## What you should do
Reproduce exactly, and only, the lines running from the start of the entries below to the line containing "Anmelden (2486, 40)".

## Dataset records

---------------

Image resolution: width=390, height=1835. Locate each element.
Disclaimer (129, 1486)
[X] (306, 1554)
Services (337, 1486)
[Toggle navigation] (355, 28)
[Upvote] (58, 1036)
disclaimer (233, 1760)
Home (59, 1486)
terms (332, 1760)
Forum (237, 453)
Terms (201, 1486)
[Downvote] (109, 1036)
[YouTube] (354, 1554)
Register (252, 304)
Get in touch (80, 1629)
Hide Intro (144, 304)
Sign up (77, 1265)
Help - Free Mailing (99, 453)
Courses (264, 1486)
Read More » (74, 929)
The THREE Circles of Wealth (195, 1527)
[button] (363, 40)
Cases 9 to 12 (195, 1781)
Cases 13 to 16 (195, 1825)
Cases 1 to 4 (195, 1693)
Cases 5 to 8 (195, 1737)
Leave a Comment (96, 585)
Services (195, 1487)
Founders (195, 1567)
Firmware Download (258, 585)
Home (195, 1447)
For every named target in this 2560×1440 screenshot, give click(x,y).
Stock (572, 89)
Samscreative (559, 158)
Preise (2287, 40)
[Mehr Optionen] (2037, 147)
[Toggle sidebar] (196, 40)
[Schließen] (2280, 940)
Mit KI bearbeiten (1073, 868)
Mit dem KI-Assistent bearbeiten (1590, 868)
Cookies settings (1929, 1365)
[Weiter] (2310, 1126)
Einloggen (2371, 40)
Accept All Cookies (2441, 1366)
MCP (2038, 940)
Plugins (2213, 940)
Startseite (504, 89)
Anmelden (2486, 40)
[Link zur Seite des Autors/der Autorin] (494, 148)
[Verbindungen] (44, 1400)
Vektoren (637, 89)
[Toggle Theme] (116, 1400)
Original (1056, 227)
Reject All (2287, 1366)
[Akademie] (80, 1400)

---------------

## Final answer
Image resolution: width=390, height=1835. Locate each element.
Disclaimer (129, 1486)
[X] (306, 1554)
Services (337, 1486)
[Toggle navigation] (355, 28)
[Upvote] (58, 1036)
disclaimer (233, 1760)
Home (59, 1486)
terms (332, 1760)
Forum (237, 453)
Terms (201, 1486)
[Downvote] (109, 1036)
[YouTube] (354, 1554)
Register (252, 304)
Get in touch (80, 1629)
Hide Intro (144, 304)
Sign up (77, 1265)
Help - Free Mailing (99, 453)
Courses (264, 1486)
Read More » (74, 929)
The THREE Circles of Wealth (195, 1527)
[button] (363, 40)
Cases 9 to 12 (195, 1781)
Cases 13 to 16 (195, 1825)
Cases 1 to 4 (195, 1693)
Cases 5 to 8 (195, 1737)
Leave a Comment (96, 585)
Services (195, 1487)
Founders (195, 1567)
Firmware Download (258, 585)
Home (195, 1447)
For every named target in this 2560×1440 screenshot, give click(x,y).
Stock (572, 89)
Samscreative (559, 158)
Preise (2287, 40)
[Mehr Optionen] (2037, 147)
[Toggle sidebar] (196, 40)
[Schließen] (2280, 940)
Mit KI bearbeiten (1073, 868)
Mit dem KI-Assistent bearbeiten (1590, 868)
Cookies settings (1929, 1365)
[Weiter] (2310, 1126)
Einloggen (2371, 40)
Accept All Cookies (2441, 1366)
MCP (2038, 940)
Plugins (2213, 940)
Startseite (504, 89)
Anmelden (2486, 40)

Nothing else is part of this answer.